Anderson le habló tan rápida y quedamente a la jefa de enfermeras, que Poole sólo pudo captar algunas palabras, varias de las cuales le eran por completo desconocidas. Después, la jefa hizo una señal de asentimiento a una de las enfermeras, que abrió el armario que había en una pared y extrajo una delgada banda metálica, que procedió a envolver en torno de la cabeza de Poole.

—¿Para qué es esto? —preguntó, comportándose como uno de esos pacientes difíciles, tan molesto para los médicos, que siempre quieren saber qué les está pasando—. ¿Lectura de EEG?

El profesor, la jefa y las enfermeras parecían estar igualmente desconcertados. Después, una sonrisa lenta se extendió por la cara de Anderson:

—Oh… electro… encef… alo… grama —dijo con lentitud, como si estuviera extrayendo la palabra de lo más profundo de la memoria—. Tiene toda la razón: tan sólo queremos revisar la actividad de su cerebro.

—Mi cerebro funcionaría perfectamente bien, si me permitieran utilizarlo —refunfuñó Poole por lo bajo—. Pero, por lo menos, parecemos estar llegando a algo… ¡por fin!

—Señor Poole —dijo Anderson, todavía hablando en ese tono curiosamente formal, como si se estuviera arriesgando a usar un idioma extranjero—, usted sabe, claro que sí, que resultó… incapacitado… en un grave accidente, mientras estaba trabajando afuera de la Discovery.

Poole asintió con la cabeza, indicando que comprendía.

—Estoy empezando a sospechar —dijo con frialdad— que «incapacitado» es una manera exageradamente delicada de plantear los hechos.

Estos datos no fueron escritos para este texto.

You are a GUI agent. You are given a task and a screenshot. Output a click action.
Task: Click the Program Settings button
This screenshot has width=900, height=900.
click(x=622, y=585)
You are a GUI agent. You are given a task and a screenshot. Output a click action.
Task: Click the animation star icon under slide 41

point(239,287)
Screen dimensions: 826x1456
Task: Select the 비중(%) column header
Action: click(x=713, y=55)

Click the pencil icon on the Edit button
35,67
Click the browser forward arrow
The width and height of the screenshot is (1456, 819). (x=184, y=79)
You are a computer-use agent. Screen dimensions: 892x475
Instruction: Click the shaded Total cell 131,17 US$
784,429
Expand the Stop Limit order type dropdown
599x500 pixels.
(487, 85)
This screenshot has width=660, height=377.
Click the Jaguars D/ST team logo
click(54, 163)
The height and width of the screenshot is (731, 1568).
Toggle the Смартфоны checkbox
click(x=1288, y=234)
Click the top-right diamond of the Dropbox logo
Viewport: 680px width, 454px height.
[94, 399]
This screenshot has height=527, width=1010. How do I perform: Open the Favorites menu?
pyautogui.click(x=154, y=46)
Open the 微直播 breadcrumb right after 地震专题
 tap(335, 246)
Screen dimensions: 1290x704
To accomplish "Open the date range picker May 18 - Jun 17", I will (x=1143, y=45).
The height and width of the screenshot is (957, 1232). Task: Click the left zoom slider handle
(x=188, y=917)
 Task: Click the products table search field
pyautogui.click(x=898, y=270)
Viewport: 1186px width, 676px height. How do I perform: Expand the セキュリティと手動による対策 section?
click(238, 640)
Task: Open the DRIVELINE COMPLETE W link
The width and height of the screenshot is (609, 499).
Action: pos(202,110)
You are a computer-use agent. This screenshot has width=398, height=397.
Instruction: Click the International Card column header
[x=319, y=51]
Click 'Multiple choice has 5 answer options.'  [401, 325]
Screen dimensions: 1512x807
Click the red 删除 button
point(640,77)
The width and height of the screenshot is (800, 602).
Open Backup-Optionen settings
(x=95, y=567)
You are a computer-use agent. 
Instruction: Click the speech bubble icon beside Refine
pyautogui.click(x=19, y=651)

Anderson se relajó visiblemente, y una sonrisa lenta empezó a extenderse por su cara:

—Tiene toda la razón. Dígame lo que usted cree que pasó.

—Pues, la mejor posibilidad que se me ocurre es que, después que quedé inconsciente, Dave Bowman me rescató y trajo de vuelta a la nave. ¿Cómo está Dave? ¡Nadie me dice nada!

—Todo a su debido tiempo… ¿Y la peor posibilidad?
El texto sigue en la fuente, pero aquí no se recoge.